In other words, a corporate body can only be fined if the prosecution can prove beyond all reasonable doubt that an actual person committing the offence represented “the directing mind and will” of the legal entity.

This is known as the ‘Identification Doctrine’.

Overcoming that high hurdle has proved difficult for prosecutors around the British Isles overcome, as often a corporate criminal act is the product of a multitude of decisions, misjudgements, mistakes and mischief committed by many people.

Determining who constitutes the “directing mind and will” of a company is rarely clear and while there is consensus that the board of directors collectively can fulfil that role, there is no consensus on whether individual directors can meet that requirement.

In 2020, the English High Court judged that that neither the Chief Executive Officer nor the Group Chief Financial Officer of Barclays could be considered the directing mind and will of the bank, in a case relating to the 2008 financial crash.

It meant that no criminal liability could be attributed to Barclays, which meant that the high street bank ultimately could not be convicted.

How would it work in practice?

When a business discovers that criminal offences may have been committed within its organisation, it would approach the AG, providing evidence of the offence and inviting him to enter into DPA negotiations.

However, the AG is under no obligation to negotiate a DPA simply because an organisation has self-reported. He has to decide whether there is enough evidence and if it would be in the interests of justice to do so.

If the AG thinks there is enough evidence, he has to apply to the Royal Court for its approval of the agreement.

The Court will allow it if it considers that it is in the interests of justice and if it is a “fair, reasonable and proportionate” course of action.

The terms of an agreement will depend on the circumstances of each case, but they could involve the organisation paying a fine, paying compensation to victims, paying prosecution costs, making a donation to charity, handing over a portion of profits or perhaps its cooperation in prosecuting an individual or individuals, whose involvement has been deemed to cross the criminal threshold.

When might a DPA be signed?

Standing up and admitting possible criminal activity is a big decision for any organisation but it may well be seen as the lessor of two evils, if it avoids a criminal prosecution. 

The terms of the DPA will be published, along with the Royal Court’s reasons for giving it, so an organisation will not remain anonymous. 

There is also a risk that the Court will not endorse the DPA and the submitted material could form the basis of a standard criminal prosecution. An organisation may also be deemed to have broken the terms of its agreement; in that case, self-reporting would be seen as an admission of wrong-doing.
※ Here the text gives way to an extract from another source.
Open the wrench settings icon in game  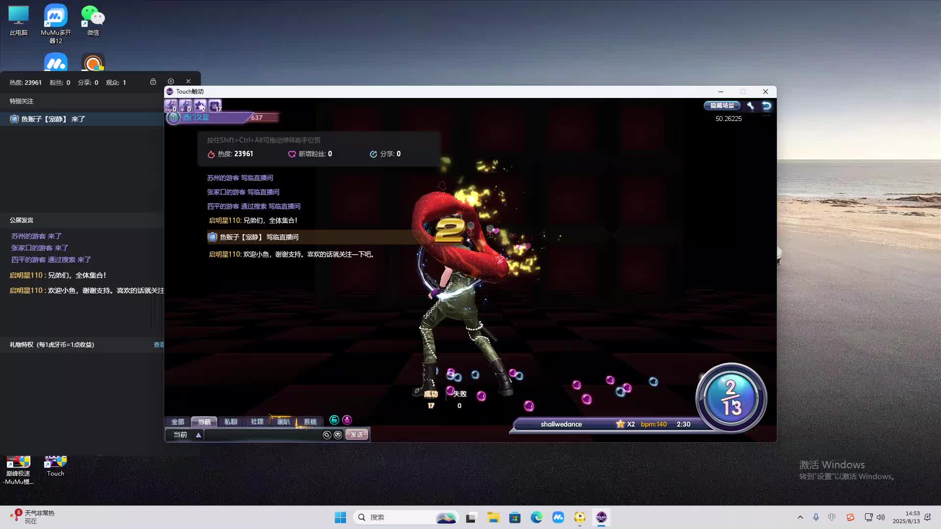[750, 106]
But there are clear advantages to signing a DPA.

These include: 

  • Because a DPA is designed to help an organisation get back on track after it has come clean over a criminal misdemeanour, it is likely to be given more sympathy and credit by the public than if it had been found guilty of a criminal offence by a court.
  • The financial penalties set out in a DPA are likely to be less than a fine imposed by a sentencing court. The level can be negotiated as part of the agreement process.
  • The costs of a DPA process are likely to be a lot lower that the expense of defending a traditional prosecution.

The impact on Jersey’s reputation

The proposition going through the Assembly makes it clear that the introduction of DPAs will put the island’s finance industry in more of a favourable light in the eyes of international inspectors, who are due to evaluate it next year.

One of the requirements of the ‘Financial Action Task Force’ is that jurisdictions must demonstrate that money laundering offences and activities are investigated, and offenders are prosecuted and subject to “effective, proportionate, and dissuasive” penalties.

DPAs are deemed to fit the bill because they provide an alternative mechanism to hold legal entities to account for situations where that might not be possible otherwise. 

The challenges of attributing criminal liability to legal entities are not unique to Jersey and that is why the UK has introduced DPAs almost ten years ago and Guernsey is planning to do the same next year.